When the audience is silent it can be hard to tell if they’re listening intently and absorbing, or only partially listening while resisting and judging, or just feeling bored. Some audiences barely chuckle. Others crack up regularly. Most are somewhere in between.
Back to the second show: I know now that back in April (and May and June) I had simply reached The Hard Part. I’m feeling ready to dive in again, thanks to the fantastic theatre conference I attended in Cape Town, South Africa. When you hear:
- panelists discuss the Protest theatre they were all creating in the 1980s, making art that changed their country’s trajectory in solidarity against the Apartheid government;
- the opening keynote speaker reference brilliant playwrights you’ve heard of and African ones you haven’t, and are reminded of the breadth of good work there is out there that isn’t getting international recognition, but is enhancing lives locally;
- the closing keynote speaker mention the tremendous backlash she experienced when she and her fellow writers shared their work about being women who enjoyed sex;
- your fellow playwrights talk about the very real censorship they’ve experienced as artists in Uganda, Zimbabwe, Chile…
…you may end up feeling galvanized to finish your second show, because you’re so lucky to be able to create it in a safe environment in the first place.

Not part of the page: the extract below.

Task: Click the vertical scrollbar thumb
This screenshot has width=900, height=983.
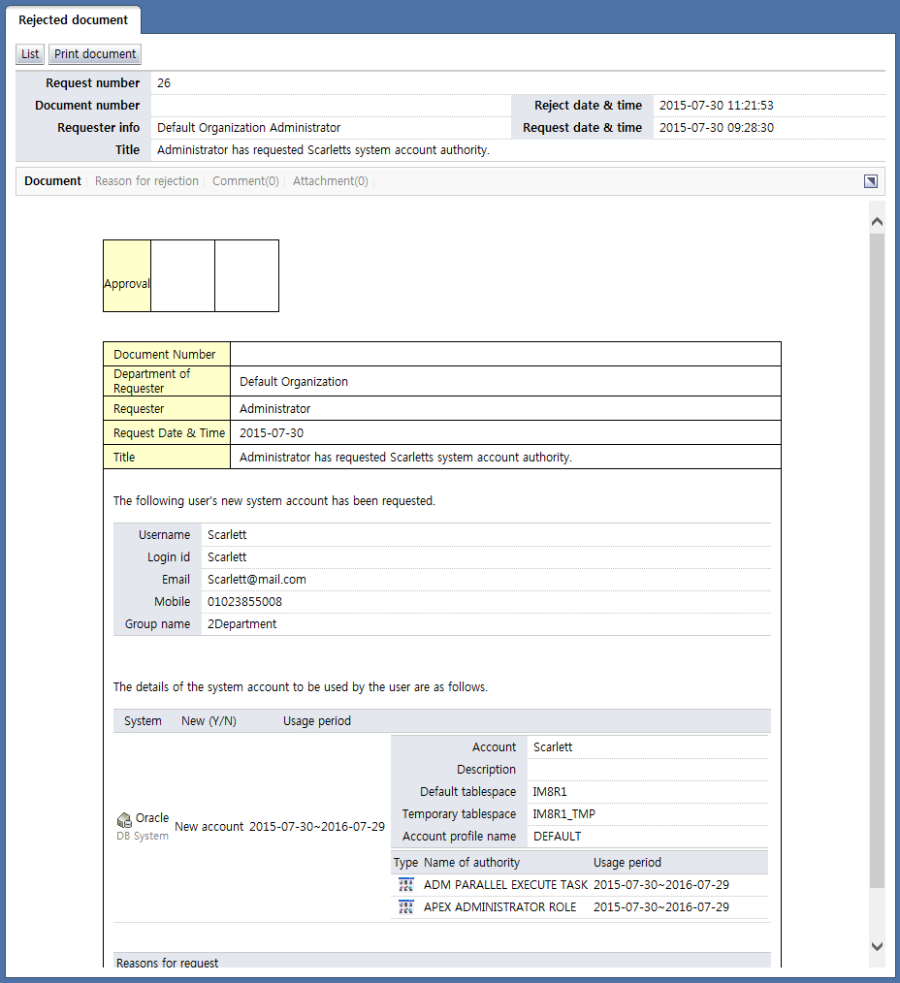Action: [x=877, y=560]
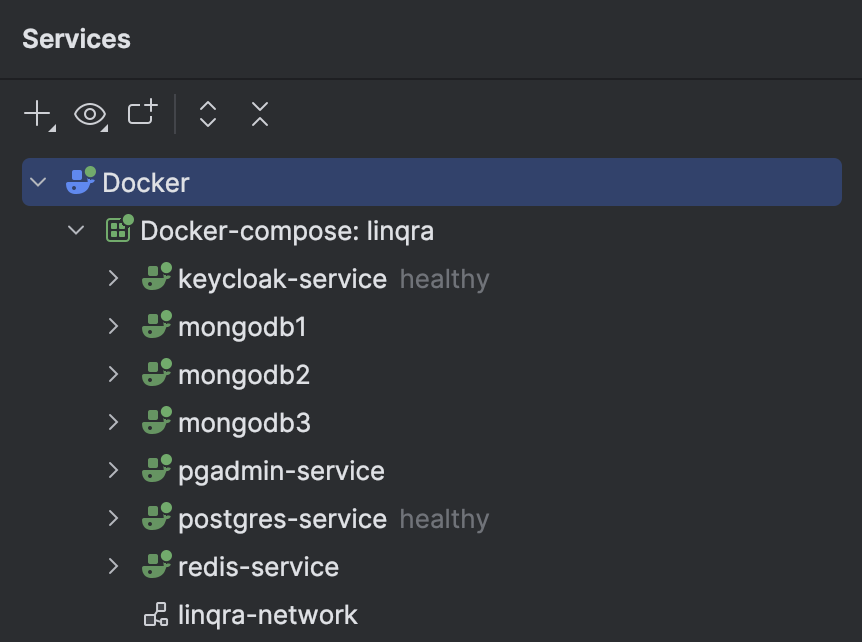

And if you’re in a hostile environment, then hopefully your fellow artists’ courage and tenacity will galvanize you, too, and you’ll find allies.
So, for me: creating the second show may bring up my junk, but it will also purge it, and I know that alongside any grief, acrimony, shame, and bewilderment: I will find humor, surprises, grace, bemusement, solace, and delight. And that is likely to be a story worth sharing.
BONUS: One of my favorite Brain Pickings posts—very helpful to anyone creating a solo show, whether the first or the 50th.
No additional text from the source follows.